**SUPPLIED PASSAGE:**
1. The Pearson correlation coefficient r_cor, with an ideal value of one.

2. The variability ratio that is computed by using the coefficients of variation (Kling et al., 2012) of simulated and observed data, with an ideal value of one. Note that in the original method, the ratio of the standard deviations was used (Gupta et al., 2009).

3. The ratio between the means of the simulated values μ_sim and the observed values μ_obs, with an ideal value of one. Note that c₃ corresponds to the bias of the simulated values.

The Kling-Gupta efficiencies range from negative infinity to one. Essentially, the closer to one, the more accurate the model is. For a full discussion of the KGE-statistic and its advantages over the Nash–Sutcliffe efficiency (Nash and Sutcliffe, 1970) or the mean squared error, see Gupta et al. (2009).

Lag

The lag between two time series describes the temporal discrepancy between the centers of gravity between both time series. The cross correlation or lag correlation coefficient r_τ of two time series, which are shifted to each other by τ time steps, is defined as:

$$r_{\mathrm{\tau }}=\frac{1}{n-1}\frac{{\sum }_{i=1}^{n-\mathrm{\tau }}(x_i-{\mathrm{\mu }}_x)\cdot (y_{i+\mathrm{\tau }}-{\mathrm{\mu }}_y)}{{\mathrm{\sigma }}_x\cdot {\mathrm{\sigma }}_y}$$

The lag L between these two time series is the value of τ where r_τ reaches its maximum. For τ = 0 the cross correlation coefficient corresponds to the Pearson correlation coefficient.

Root-Mean-Square-Error (RSME)

The root-mean-square error (RMSE) is a common measure of the differences between simulated (x_i) and observed (y_i) time series. It is defined as

$$RMSE=\sqrt{\frac{{\sum }_{i=1}^n{(x_i-y_i)}^2}{n}}$$

In the present study, we used the normalized RMSE that facilitates the comparison between datasets or models with different scales, where the RMSE is divided by the range (defined as the maximum value minus the minimum value) of the observed data.

Results

First, a short evaluation of the forcing datasets is provided in this section, and then the impact of a higher spatial resolution on the simulated discharge is addressed. The results of the 5 Min. simulations are evaluated in section “Evaluation of 5 Min. Simulations,” which is followed by a discussion of the results. Note that since we do not have perfect forcing data of surface and subsurface runoff, the evaluation of simulated discharge is not straight forward, as deficiencies may be caused by shortcomings in the HD5 model or by deficits of the forcing data. Hence, if deficiencies in the simulated discharge for a specific river can be largely attributed to deficits of the forcing data, this would suggest that the HD5 model likely performs reasonably well for this river as HD5 is just transferring these deficits into the simulated discharge. In addition, if a certain metric shows a good agreement for those experimental setups with no noteworthy biases in the respective forcing, this would point to a good performance of HD5 for the considered river.

**REQUIREMENT A:** Say whether each statement agrees with the metrics passage, giving yes or no and quoting the words of the passage that decide it: (i) the Kling-Gupta efficiencies range from zero to one; (ii) for τ = 0 the cross correlation coefficient corresponds to the Pearson correlation coefficient; (iii) the normalized RMSE is the RMSE divided by the mean of the observed data.
**REQUIREMENT B:** Repeat the portion of the metrics passage between "Root-Mean-Square-Error (RSME)" and "the observed data.", inclusive.
**REQUIREMENT C:** Translate this sentence from the metrics passage into Spanish: "The lag L between these two time series is the value of τ where r_τ reaches its maximum."

**DATA ROWS:**
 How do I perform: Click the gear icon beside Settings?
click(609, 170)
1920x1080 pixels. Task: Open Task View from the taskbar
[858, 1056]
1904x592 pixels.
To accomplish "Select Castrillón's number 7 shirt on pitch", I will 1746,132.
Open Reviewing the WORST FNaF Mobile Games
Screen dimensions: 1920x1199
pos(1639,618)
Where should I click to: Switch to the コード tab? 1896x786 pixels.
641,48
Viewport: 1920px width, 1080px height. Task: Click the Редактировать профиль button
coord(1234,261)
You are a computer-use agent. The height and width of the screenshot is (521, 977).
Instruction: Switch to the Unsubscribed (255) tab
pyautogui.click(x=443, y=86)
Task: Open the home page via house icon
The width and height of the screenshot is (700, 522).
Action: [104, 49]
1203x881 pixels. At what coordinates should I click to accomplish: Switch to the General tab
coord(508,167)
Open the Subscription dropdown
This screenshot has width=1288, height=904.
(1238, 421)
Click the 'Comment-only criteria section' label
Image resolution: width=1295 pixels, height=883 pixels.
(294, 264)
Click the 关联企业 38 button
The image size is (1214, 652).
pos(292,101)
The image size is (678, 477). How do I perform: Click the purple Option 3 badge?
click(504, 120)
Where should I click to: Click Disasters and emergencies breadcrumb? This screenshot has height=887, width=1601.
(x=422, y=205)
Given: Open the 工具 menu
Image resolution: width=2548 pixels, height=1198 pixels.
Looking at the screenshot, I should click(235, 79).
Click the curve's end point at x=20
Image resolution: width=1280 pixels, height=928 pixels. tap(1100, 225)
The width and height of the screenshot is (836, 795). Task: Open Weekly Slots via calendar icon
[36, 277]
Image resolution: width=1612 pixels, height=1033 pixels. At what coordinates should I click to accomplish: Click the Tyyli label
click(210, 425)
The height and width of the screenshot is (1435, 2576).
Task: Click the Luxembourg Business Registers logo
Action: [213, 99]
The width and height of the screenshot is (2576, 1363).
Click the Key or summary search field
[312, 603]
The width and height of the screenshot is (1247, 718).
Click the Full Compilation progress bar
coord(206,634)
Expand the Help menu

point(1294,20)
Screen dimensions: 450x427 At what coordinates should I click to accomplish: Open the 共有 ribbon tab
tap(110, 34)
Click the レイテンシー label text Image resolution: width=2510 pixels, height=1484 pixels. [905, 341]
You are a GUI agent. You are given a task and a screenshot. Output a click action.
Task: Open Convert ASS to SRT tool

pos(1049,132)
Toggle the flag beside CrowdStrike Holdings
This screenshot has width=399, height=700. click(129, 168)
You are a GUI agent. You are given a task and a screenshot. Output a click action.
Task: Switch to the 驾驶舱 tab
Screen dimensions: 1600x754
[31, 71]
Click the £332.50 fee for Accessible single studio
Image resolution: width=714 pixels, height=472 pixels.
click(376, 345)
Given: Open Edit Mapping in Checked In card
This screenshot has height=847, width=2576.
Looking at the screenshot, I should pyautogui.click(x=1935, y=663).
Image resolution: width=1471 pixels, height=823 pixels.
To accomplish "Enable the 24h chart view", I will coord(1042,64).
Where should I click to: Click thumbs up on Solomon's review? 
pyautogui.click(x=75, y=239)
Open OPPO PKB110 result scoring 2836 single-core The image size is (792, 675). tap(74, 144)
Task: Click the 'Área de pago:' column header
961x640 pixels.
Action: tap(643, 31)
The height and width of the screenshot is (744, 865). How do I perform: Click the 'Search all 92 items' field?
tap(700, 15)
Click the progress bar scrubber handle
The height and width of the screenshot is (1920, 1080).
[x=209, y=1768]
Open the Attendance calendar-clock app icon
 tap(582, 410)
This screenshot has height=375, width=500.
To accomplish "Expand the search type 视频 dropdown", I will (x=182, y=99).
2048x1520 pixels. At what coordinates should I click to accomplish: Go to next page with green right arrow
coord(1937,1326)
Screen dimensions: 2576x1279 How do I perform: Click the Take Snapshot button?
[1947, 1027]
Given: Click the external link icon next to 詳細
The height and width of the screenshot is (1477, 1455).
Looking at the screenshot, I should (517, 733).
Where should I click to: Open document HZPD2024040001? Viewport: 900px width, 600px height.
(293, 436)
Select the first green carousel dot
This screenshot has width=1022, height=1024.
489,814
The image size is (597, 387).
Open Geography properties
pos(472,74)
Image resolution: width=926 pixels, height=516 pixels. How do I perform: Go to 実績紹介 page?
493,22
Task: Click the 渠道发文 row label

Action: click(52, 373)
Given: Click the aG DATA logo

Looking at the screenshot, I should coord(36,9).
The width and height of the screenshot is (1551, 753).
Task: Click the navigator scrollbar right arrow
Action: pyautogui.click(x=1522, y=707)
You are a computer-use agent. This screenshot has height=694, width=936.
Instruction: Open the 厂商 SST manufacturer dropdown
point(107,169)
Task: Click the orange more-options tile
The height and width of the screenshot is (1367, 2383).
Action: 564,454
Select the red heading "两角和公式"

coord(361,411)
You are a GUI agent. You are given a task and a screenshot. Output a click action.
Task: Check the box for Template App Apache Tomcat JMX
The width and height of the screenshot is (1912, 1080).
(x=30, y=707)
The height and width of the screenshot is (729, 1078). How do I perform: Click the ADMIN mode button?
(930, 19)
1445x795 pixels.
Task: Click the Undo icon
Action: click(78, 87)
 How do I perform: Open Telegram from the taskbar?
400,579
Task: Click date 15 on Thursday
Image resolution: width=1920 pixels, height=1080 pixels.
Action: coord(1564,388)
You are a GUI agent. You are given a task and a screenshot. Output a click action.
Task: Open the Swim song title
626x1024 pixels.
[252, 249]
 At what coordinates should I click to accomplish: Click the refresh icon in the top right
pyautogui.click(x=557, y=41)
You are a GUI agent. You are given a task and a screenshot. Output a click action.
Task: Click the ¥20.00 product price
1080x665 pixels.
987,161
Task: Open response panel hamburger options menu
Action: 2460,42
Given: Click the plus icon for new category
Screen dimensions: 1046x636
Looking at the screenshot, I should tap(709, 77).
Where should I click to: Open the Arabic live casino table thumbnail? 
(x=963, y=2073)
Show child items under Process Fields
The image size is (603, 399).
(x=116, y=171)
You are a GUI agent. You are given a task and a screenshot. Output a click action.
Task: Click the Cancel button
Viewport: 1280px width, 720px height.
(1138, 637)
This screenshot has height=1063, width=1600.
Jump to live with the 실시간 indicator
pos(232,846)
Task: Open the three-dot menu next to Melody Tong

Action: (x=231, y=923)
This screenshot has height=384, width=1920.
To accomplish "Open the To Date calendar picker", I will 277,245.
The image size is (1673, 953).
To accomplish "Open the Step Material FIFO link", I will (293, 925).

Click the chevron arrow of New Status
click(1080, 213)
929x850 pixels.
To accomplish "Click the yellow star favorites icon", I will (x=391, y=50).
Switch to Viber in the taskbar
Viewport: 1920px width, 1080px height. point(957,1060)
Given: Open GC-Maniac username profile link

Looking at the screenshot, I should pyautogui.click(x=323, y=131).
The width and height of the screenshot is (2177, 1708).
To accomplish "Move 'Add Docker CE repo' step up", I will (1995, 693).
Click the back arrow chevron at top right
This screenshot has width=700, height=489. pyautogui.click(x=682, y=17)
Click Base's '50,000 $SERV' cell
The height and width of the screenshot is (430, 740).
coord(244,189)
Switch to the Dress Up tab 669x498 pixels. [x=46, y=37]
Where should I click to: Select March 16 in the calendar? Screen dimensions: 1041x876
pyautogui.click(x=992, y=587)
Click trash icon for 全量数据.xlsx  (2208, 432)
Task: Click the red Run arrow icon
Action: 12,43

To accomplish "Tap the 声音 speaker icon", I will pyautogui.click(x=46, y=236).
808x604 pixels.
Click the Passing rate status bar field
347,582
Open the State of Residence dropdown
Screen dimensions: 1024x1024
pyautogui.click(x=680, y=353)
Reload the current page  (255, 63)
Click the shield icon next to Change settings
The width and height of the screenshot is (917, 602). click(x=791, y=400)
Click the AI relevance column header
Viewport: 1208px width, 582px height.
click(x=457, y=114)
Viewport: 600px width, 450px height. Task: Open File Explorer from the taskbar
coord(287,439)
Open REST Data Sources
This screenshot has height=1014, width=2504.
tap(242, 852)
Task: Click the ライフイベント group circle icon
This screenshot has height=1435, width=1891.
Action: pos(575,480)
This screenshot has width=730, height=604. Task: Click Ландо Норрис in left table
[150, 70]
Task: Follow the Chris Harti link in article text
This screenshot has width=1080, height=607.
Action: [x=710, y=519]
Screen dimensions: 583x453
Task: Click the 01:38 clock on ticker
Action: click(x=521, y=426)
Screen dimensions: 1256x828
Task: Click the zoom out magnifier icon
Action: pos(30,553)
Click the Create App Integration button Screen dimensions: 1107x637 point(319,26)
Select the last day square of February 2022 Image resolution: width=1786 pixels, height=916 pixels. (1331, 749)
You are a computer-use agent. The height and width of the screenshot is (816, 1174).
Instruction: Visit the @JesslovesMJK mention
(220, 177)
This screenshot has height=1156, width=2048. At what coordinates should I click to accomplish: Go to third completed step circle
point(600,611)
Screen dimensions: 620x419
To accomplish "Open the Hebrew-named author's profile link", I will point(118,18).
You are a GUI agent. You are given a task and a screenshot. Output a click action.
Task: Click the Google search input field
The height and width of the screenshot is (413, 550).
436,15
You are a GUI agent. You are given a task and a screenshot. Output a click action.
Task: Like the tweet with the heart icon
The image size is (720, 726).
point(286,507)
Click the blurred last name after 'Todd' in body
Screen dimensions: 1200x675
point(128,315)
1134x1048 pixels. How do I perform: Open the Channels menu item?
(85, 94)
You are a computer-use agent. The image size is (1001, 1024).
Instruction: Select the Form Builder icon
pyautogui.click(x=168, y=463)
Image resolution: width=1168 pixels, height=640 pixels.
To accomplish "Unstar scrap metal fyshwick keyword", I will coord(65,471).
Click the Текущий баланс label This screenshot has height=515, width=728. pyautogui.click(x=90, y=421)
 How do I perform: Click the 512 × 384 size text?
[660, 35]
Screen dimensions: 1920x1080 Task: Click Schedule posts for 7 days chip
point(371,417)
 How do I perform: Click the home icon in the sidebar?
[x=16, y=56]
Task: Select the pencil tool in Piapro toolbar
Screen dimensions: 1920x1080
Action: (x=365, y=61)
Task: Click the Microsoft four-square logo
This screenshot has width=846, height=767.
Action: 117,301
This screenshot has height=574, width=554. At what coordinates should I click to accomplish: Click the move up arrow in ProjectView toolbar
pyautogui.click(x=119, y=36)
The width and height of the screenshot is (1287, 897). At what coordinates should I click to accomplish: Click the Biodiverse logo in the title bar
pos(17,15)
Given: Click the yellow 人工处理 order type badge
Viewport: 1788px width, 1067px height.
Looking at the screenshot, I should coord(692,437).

**TASK RESPONSE A:**
(i) No: "The Kling-Gupta efficiencies range from negative infinity to one."
(ii) Yes: "For τ = 0 the cross correlation coefficient corresponds to the Pearson correlation coefficient."
(iii) No: "where the RMSE is divided by the range (defined as the maximum value minus the minimum value) of the observed data."

**TASK RESPONSE B:**
Root-Mean-Square-Error (RSME)

The root-mean-square error (RMSE) is a common measure of the differences between simulated (x_i) and observed (y_i) time series. It is defined as

$$RMSE=\sqrt{\frac{{\sum }_{i=1}^n{(x_i-y_i)}^2}{n}}$$

In the present study, we used the normalized RMSE that facilitates the comparison between datasets or models with different scales, where the RMSE is divided by the range (defined as the maximum value minus the minimum value) of the observed data.

**TASK RESPONSE C:** El desfase L entre estas dos series temporales es el valor de τ en el que r_τ alcanza su máximo.